As an Irish Republican he believed passionately in Theobald Wolfe Tone’s vision of substituting the denominations of Protestant, Catholic and Dissenter with the common name of Irish man and Irish woman.

He played a leading role in formulating the ÉIRE NUA proposals for a four-province Federal Ireland, which was based on the principles of true decentralisation of decision-making with full particatpory democracy involving all sections of the Irish people as trust founders of a New Ireland. Such a democratic template would provide the Unionist minority with a New Ireland with real political power and decision-making. He was among the Republican leaders who met representatives of loyalism and unionism at Feakle, Co Clare in 1974 and later strongly supported the MacBride/Boal talks, which were eventually sabotaged by a 26-County Government Minister.

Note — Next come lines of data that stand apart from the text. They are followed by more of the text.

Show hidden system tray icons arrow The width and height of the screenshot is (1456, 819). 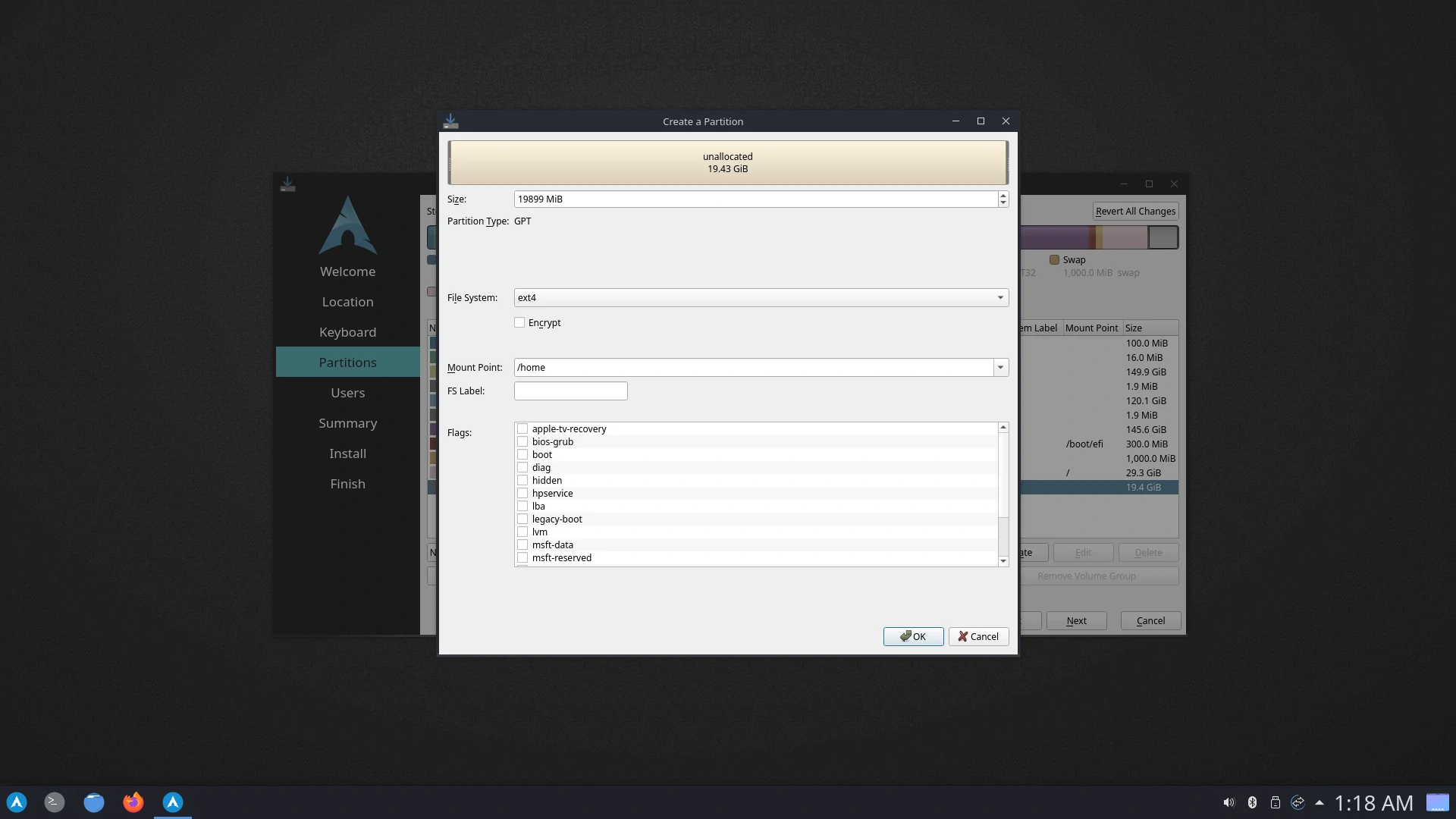1320,802
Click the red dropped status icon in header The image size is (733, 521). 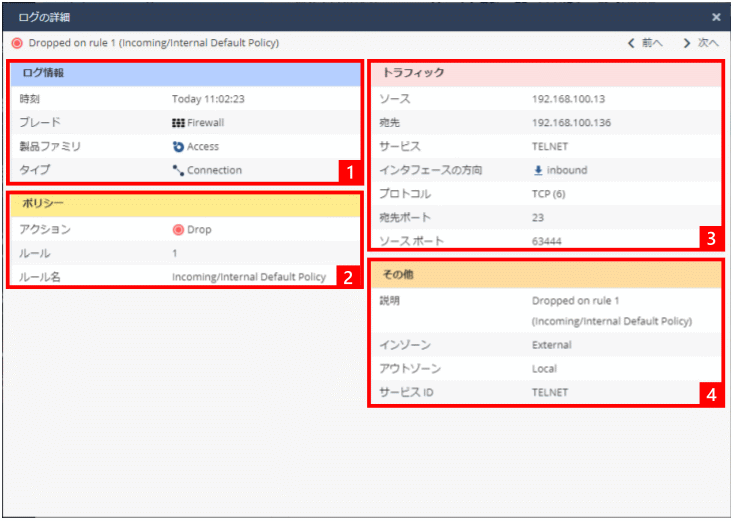coord(17,43)
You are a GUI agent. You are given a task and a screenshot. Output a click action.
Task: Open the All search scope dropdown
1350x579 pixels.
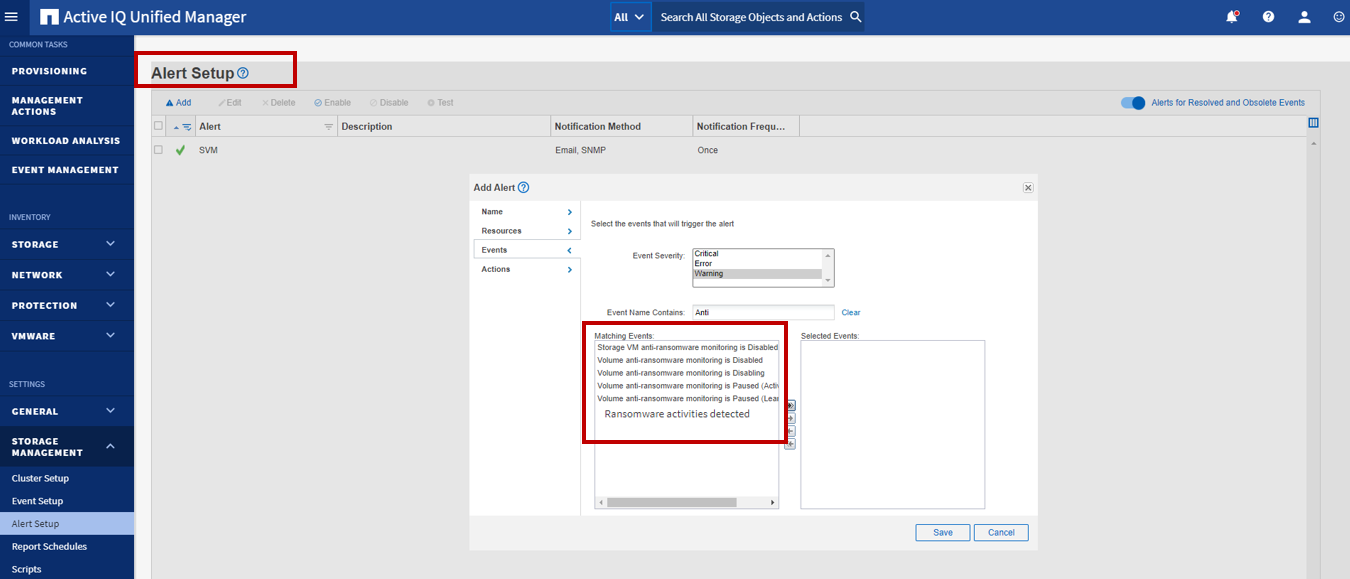(630, 17)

Such was Ruairí’s commitment to the principles of a non-sectarian and pluralist Ireland that he and Dáithí Ó Conaill stepped down from the positions of President and Vice President respectively of Sinn Féin when ÉIRE NUA was dropped as a policy document to further the agenda of a reformist clique operating within the Republican Movement in the early 1980s.

For Ruairí Ó Brádaigh there could be no temporising on the issue of British rule in Ireland. Drawing on the lessons of Irish history he recognised that it constituted the root cause of conflict and injustice for the Irish people. In opposing the 1998 Stormont Agreement he rightly viewed it as a flawed document serving only to copper-fasten British Rule while also institutionalising sectarianism, thereby further deepening the sectarian divide. Ruairí Ó Brádaigh’s analysis has since been bourne out by a number of independent studies which have shown an increase in sectarianism in the Six Counties in the years since 1998. The economically and politically oppressed and partitioned Ireland is far removed from the vision of a New Ireland, which inspired Irish Republicans such as Ruairí Ó Brádaigh.

In an introduction to the biography of Ruairí Ó Brádaigh written by Professor Robert White, the journalist Ed Moloney described Ruairí as the “last, or one of the last Irish Republicans”. Whilst the tribute was well intentioned the case is quite different. It is because of the life’s work of Ruairí Ó Brádaigh that he is not the last Republican but has rather ensured the continuity of Irish Republicanism, passing on the torch to succeeding generations.

We in Republican Sinn Féin are proud to remember him as our President and later our Patron, as a man of great intellect, coupled with great humanity and empathy for the oppressed both in Ireland and internationally. We salute his memory and pledge our resolve to honour him by continuing his work, guided by the same principles and maintaining the same high standards of integrity, truth and that marked Ruairí Ó Brádaigh as man and patriot. We extend our profound sympathies to his wife Patsy, and the Ó Brádaigh family. Ar dheis dé go raibh a anam dílis.

Críoch/Ends


Biography: Ruairí Ó Brádaigh

1932: Born in Longford.
1950: Joined Sinn Féin
1951: Joined the Irish Republican Army.
1955: OC Arborfield arms raid.
1956: 2 o/c Teeling Column, South Fermanagh.
1957: Elected in Longford-Westmeath Sinn Féin TD to All-Ireland parliament.
1958: Escaped with Dáithí Ó Conaill from Curragh Camp.
1958-9 and 1960-62: IRA Chief of Staff.
1966: Republican candidate in Fermanagh-South Tyrone.
1970-83: President of Sinn Féin.
1987 to date: President of Republican Sinn Féin.
2009-2013: Patron of Republican Sinn Féin.
Married to Patsy, six children: Mait, Ruairí Óg, Conor, Deirdre, Ethne, Colm, grandchildren and great-grandchild.
He was a secondary teacher by profession.